PLUS loans — taken out by parents or graduate students — add to the total cost of attendance financed by debt at Halifax Community College.
| Group | Borrowers | Median debt incl. PLUS |
|---|---|---|
| All borrowers | 40 | $6,406 |
Repayment burden translates the debt figures into what a borrower actually pays each month. Halifax Community College.
Defaulting means failing to repay a federal student loan, which carries serious credit consequences. The federal two-year cohort default rate for Halifax Community College follows.
| Metric | Value |
|---|---|
| 2-year cohort default rate | 26.6% |
| Borrowers in the cohort | 289 |
This rate follows a borrower cohort from the start of repayment through the two-year window the Department of Education uses.

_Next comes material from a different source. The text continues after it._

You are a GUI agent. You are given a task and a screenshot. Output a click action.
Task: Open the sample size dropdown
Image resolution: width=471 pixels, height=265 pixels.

Subsidized vs. Unsubsidized Loans
With an unsubsidized loan, interest starts adding up the day the loan is disbursed, including during school. Subsidized loans, by contrast, do not accrue interest while you are enrolled at least half-time, which makes them the less expensive option when you qualify.
Important to Remember
Declaring bankruptcy does not erase federal student loan debt. If you stop paying, the federal government can garnish a portion of your wages until the loans are repaid.
References
More about our data sources and methodologies.